The Stadt Zürich's own Stadtarchiv, housed on Neumarkt in the Altstadt, faces a different version of the same problem. Its photographic collection — which spans analogue scans, press photography donations and municipal event documentation — had grown to more than 2.3 million digital image files by the end of 2024. Archivist staff, working with open-source deduplication tools, identified in a pilot project that roughly 310,000 of those files were duplicates introduced during batch scanning workflows between 2017 and 2022, when file-naming conventions were inconsistent across scanning contractors.
Fixing It Is Not Simple
Automated deduplication software can catch exact copies using hash-matching — comparing the unique digital fingerprint of each file — but near-duplicates, where an image has been cropped, resized or re-exported, are harder. Perceptual hashing algorithms, which compare visual similarity rather than raw data, can identify those near-matches but carry a false-positive risk. For an archive holding historically significant photographs of the Langstrasse neighbourhood's transformation or the 2002 opening of the Letten riverside path, deleting a file that merely looks like another could mean losing a genuinely distinct image.

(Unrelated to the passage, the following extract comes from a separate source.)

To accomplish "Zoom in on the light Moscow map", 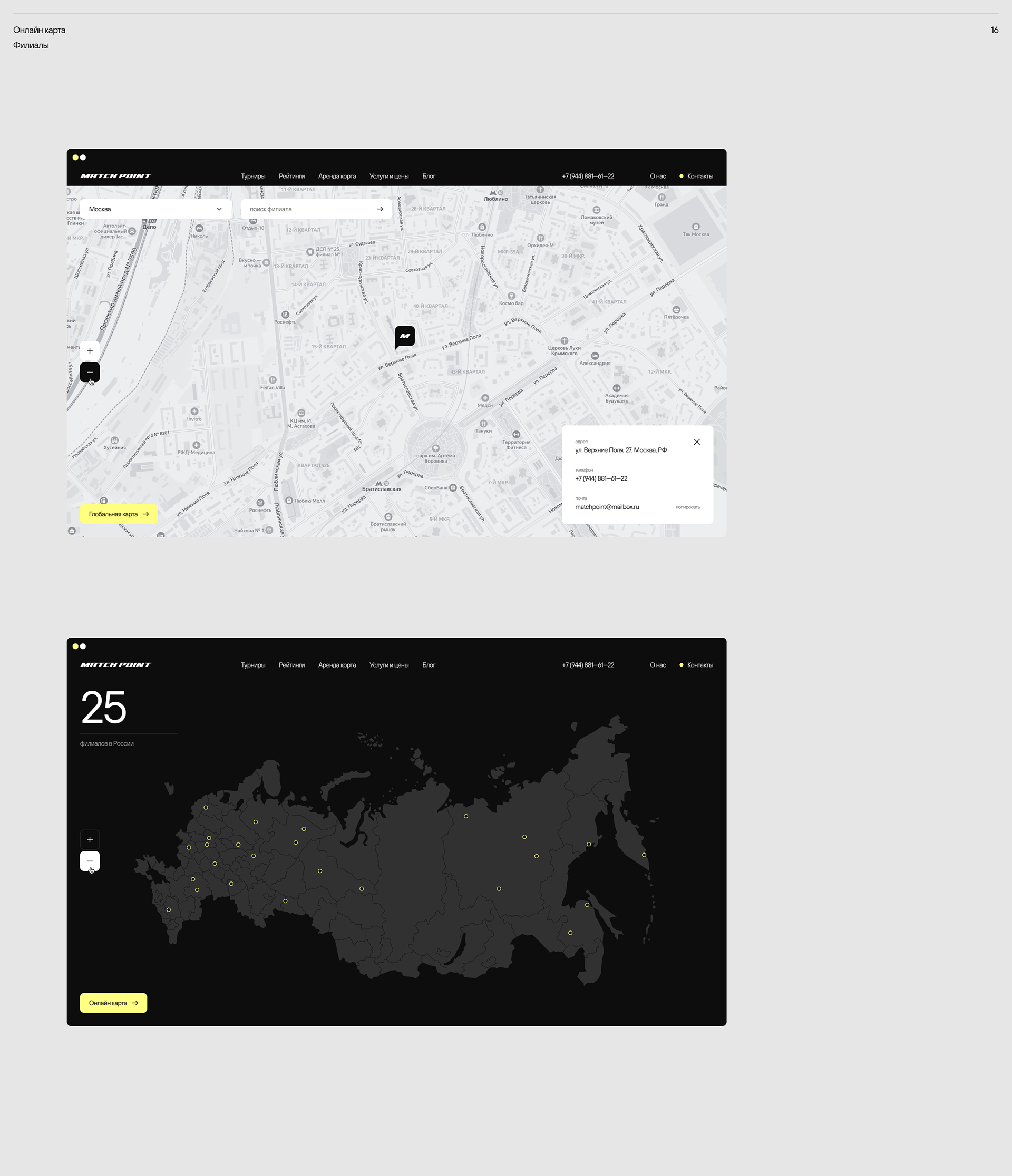I will point(90,351).
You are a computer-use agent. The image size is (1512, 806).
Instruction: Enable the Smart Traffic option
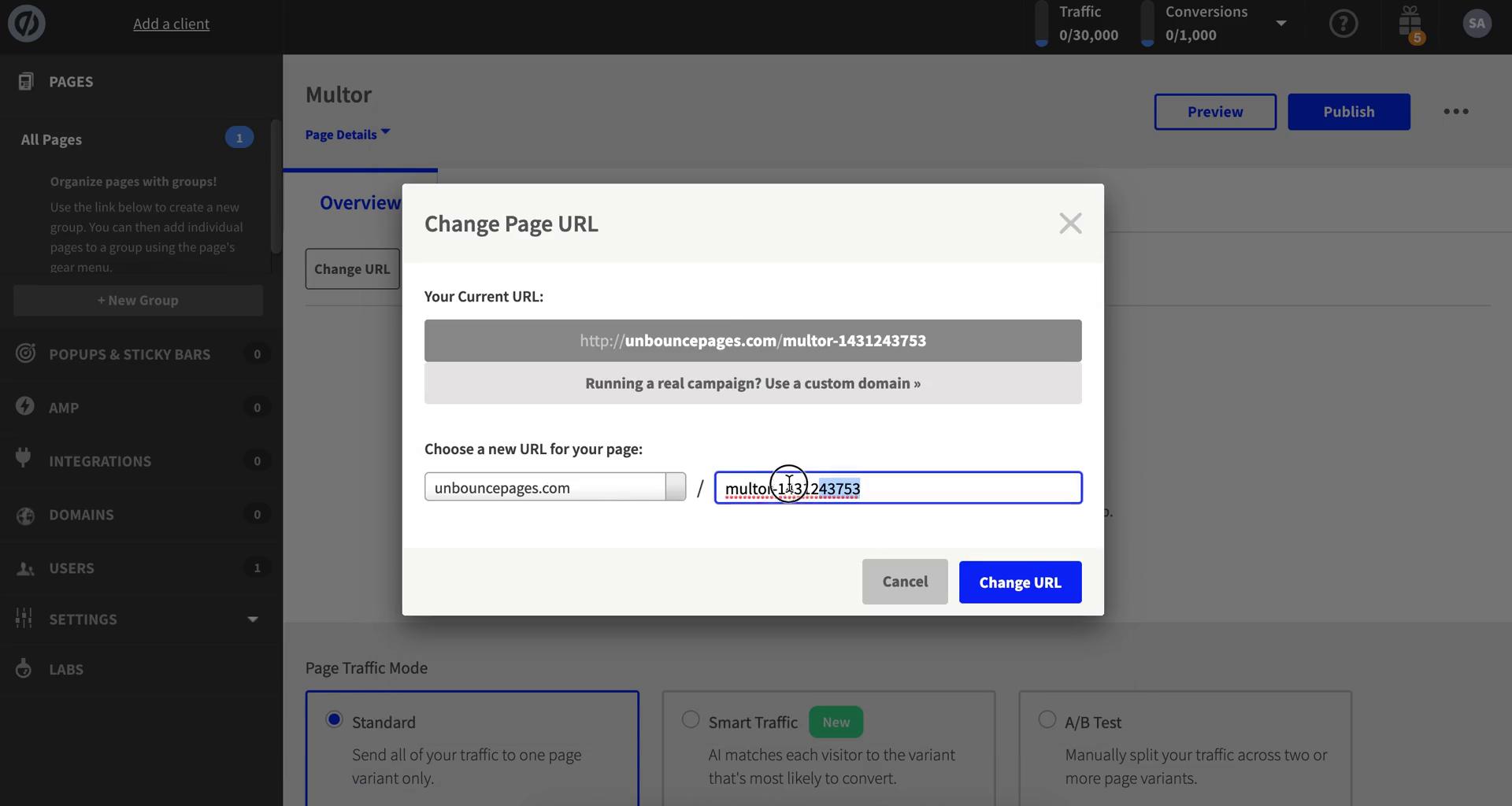691,719
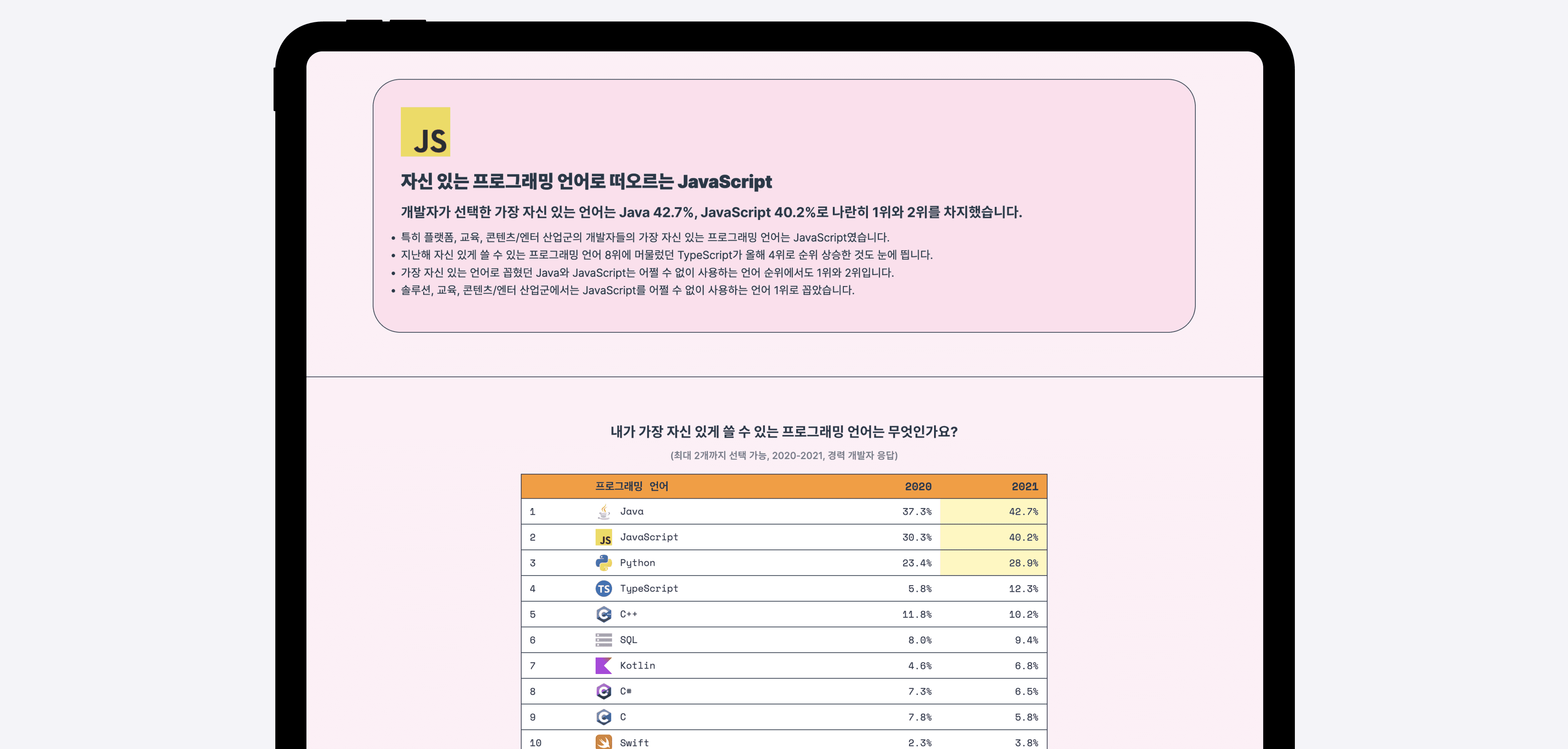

The practical path forward for Zurich's institutions involves three steps that archivists and IT departments are already discussing: first, standardising file-naming and metadata tagging at the point of ingestion rather than retrospectively; second, running perceptual hash audits on existing collections with human review of flagged pairs before any deletion; and third, establishing a shared deduplication infrastructure across cantonal departments rather than each running its own tools independently. The canton's IT co-ordination office has included deduplication standards in the draft specifications for the next phase of the digitisation programme, expected to go to cantonal parliament for approval in autumn 2026.
For institutions that have not yet run an audit, the starting point is straightforward: open-source tools like dupeGuru or the more archival-focused Tika framework can generate a duplication report on a file system in hours. The Stadtarchiv's pilot project cost an estimated CHF 8,000 in staff time. The 310,000 files it flagged for review represent roughly CHF 67,000 in annual storage costs if left unaddressed — a return on that investment that is difficult to argue against.